In Erlangen trafen wir im Laboratorium den Privatdozenten der Chemie Dr. Vongerichten, einen geborenen Pfälzer, der vorher eine Zeitlang im Baeyer'schen Laboratorium gearbeitet hatte und mir deshalb gut bekannt war. Es hat mich gefreut, ihm einen Platz in dem hübsch eingerichteten Privatlaboratorium überlassen zu können, wo er seine wichtigen Versuche über die Verwandlung des Morphins in Phenanthren ausführte und damit für die Chemie des Alkaloids eine neue Periode eröffnete. Auch zu ihm bin ich in ein recht freundschaftliches Verhältnis getreten. Aber nach etwa drei Semestern verließ er die Universität und trat gleichfalls in die chemische Fabrik von Meister Lucius & Brüning in Höchst a. M. ein, wo er zunächst im wissenschaftlichen Laboratorium Verwendung fand. Seine Anstellung hat sich für die Fabrik sehr gelohnt, denn sie ist dadurch indirekt in den Besitz des Antipyrinpatentes gelangt.

Studierende aus der früheren Zeit waren sehr wenig im Institut vorhanden, da Volhard, dem man allzu große Strenge in den Examinas nachsagte, nicht anziehend gewirkt hatte.

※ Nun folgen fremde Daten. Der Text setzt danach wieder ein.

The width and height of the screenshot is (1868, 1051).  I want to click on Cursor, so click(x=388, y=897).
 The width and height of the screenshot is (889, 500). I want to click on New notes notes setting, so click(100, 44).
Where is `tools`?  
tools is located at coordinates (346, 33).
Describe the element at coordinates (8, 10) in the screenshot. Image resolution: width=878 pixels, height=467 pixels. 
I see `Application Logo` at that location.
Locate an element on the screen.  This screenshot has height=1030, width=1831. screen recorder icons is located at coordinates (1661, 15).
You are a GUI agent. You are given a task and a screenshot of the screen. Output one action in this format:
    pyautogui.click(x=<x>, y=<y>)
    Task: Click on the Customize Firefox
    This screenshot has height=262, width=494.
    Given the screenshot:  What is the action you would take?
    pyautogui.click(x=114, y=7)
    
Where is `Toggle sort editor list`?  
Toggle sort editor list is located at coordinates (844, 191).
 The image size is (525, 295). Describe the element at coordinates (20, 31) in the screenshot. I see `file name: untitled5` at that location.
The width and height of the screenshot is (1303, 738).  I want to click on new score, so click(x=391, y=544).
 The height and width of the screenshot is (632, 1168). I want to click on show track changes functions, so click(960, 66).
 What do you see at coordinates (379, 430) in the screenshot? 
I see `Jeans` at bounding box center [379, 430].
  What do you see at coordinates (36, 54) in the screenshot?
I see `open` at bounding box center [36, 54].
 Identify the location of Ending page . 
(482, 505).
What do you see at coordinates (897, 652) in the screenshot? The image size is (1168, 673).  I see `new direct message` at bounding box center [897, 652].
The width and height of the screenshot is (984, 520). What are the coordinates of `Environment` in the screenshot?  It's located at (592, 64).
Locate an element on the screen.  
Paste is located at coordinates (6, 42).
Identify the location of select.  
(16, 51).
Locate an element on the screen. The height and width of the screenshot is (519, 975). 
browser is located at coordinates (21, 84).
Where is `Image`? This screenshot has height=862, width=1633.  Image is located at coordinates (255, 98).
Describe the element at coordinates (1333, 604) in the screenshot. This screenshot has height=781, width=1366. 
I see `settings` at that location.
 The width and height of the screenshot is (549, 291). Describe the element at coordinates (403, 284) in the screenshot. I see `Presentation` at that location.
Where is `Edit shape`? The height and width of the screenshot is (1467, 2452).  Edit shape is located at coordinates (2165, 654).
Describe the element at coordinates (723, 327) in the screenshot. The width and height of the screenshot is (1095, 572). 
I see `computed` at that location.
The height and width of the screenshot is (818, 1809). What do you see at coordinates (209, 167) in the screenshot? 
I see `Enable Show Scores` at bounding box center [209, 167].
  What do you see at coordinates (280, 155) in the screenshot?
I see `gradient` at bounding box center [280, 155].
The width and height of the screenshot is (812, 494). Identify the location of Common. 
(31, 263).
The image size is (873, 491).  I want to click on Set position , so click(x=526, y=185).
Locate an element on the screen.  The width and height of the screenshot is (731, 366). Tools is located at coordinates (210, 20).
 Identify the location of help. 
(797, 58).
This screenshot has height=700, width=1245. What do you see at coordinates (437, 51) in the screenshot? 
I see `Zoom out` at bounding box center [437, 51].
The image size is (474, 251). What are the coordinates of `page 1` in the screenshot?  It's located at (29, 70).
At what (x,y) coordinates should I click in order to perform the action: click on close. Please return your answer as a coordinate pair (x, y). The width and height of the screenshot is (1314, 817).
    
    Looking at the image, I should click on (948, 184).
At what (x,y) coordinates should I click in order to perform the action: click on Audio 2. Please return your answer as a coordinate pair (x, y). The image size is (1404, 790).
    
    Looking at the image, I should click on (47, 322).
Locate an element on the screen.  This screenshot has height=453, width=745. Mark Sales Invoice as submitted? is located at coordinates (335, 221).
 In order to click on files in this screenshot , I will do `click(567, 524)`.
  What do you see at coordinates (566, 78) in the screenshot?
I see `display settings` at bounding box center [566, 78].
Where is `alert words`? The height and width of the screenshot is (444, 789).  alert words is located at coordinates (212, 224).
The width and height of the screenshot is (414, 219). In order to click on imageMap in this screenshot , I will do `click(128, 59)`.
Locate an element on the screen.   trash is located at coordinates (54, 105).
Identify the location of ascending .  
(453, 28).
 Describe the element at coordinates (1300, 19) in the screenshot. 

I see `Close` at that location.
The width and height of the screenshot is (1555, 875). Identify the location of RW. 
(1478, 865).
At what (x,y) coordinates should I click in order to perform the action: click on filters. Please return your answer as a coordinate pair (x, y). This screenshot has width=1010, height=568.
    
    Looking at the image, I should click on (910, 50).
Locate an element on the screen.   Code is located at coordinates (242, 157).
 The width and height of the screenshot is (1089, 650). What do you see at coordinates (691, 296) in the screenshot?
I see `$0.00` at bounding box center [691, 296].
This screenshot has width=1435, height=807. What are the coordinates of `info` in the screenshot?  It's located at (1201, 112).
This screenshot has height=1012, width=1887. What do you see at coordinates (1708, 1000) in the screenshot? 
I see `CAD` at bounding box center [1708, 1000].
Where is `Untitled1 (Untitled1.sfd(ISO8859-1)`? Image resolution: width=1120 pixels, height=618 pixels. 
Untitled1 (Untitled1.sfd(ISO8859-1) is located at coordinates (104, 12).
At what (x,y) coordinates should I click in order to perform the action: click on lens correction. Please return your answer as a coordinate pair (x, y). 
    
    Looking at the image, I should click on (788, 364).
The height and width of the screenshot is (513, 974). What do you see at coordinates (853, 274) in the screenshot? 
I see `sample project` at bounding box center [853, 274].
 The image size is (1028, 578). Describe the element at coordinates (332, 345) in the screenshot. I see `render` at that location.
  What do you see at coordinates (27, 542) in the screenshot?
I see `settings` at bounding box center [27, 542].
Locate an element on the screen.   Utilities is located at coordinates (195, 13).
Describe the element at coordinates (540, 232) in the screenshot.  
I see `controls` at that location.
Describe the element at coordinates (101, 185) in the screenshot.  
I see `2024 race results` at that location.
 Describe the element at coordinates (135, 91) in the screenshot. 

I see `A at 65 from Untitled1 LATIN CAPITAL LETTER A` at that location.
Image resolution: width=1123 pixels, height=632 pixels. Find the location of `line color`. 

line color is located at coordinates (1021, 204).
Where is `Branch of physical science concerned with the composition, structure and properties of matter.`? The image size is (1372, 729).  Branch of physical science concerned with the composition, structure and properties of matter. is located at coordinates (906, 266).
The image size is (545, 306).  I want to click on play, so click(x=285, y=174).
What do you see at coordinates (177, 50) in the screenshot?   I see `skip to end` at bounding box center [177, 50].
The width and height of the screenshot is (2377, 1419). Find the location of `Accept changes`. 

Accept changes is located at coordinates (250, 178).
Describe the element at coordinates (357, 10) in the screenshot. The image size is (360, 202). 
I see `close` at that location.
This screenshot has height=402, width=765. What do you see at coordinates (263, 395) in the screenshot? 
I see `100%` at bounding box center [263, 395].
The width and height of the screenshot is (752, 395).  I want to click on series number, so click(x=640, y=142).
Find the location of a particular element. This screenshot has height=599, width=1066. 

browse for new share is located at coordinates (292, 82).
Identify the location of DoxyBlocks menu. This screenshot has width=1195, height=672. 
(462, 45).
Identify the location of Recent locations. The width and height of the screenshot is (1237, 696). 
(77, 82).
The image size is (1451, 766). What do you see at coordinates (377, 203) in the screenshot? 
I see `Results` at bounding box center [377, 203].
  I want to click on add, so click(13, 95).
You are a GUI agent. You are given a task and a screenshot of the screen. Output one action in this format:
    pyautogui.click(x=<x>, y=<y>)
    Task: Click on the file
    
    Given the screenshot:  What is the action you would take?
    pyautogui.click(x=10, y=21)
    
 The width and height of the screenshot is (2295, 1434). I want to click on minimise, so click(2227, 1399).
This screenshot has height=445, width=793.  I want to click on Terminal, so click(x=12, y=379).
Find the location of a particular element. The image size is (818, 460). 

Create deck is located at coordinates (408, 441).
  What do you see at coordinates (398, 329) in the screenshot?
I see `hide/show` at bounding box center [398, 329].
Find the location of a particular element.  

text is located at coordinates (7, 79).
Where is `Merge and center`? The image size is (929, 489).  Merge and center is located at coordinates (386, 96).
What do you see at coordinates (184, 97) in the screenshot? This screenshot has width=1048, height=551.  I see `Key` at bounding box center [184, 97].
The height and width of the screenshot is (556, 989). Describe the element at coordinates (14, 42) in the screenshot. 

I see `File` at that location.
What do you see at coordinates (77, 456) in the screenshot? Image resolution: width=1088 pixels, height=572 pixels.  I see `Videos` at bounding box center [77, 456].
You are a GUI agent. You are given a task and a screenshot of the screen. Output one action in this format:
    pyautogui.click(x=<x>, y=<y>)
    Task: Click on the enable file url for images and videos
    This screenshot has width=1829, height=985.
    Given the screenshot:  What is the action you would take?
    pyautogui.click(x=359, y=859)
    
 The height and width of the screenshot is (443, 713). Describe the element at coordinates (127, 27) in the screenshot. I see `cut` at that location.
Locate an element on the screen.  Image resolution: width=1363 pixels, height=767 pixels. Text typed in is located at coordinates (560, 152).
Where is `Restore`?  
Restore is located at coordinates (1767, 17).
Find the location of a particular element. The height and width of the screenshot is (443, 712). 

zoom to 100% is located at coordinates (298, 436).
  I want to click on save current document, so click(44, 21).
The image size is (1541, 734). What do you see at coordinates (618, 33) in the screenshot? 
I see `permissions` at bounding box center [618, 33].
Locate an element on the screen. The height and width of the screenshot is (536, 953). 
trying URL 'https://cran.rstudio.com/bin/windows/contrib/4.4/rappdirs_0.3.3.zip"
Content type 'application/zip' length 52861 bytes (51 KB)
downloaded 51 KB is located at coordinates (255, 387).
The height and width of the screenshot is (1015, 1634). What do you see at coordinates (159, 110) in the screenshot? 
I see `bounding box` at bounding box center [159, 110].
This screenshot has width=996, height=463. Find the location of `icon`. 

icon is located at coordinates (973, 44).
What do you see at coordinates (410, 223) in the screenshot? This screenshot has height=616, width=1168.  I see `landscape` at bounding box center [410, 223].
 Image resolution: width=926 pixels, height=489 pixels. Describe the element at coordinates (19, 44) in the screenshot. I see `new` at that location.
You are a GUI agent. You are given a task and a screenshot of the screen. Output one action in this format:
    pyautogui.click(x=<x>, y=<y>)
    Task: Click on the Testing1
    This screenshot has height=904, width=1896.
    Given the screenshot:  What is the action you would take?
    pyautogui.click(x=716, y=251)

Die Abhaltung der großen Experimentalvorlesungen hat mir zuerst ziemlich viel Mühe gemacht; denn die zahlreichen Versuche, die dabei unentbehrlich sind, erfordern sehr genaue Vorübung, sowohl für den Professor wie für den Assistenten, und obschon das gute Buch von K. Heumann über Vorlesungsexperimente schon existierte, so habe ich es doch für nötig gehalten, noch ein besonderes derartiges Buch für meine Vorlesungen mit allen Einzelheiten anzulegen. Das ist dann mitgezogen nach Würzburg und Berlin und selbstverständlich im Laufe der Zeit immer reichhaltiger geworden. Auch im Laboratorium lag der ganze Unterricht auf meinen Schultern, da mir nur junge und wenig geübte Assistenten zur Verfügung standen. Dazu kamen noch die Prüfungen und die Fakultätsgeschäfte und außerdem selbstverständlich die eigenen Untersuchungen.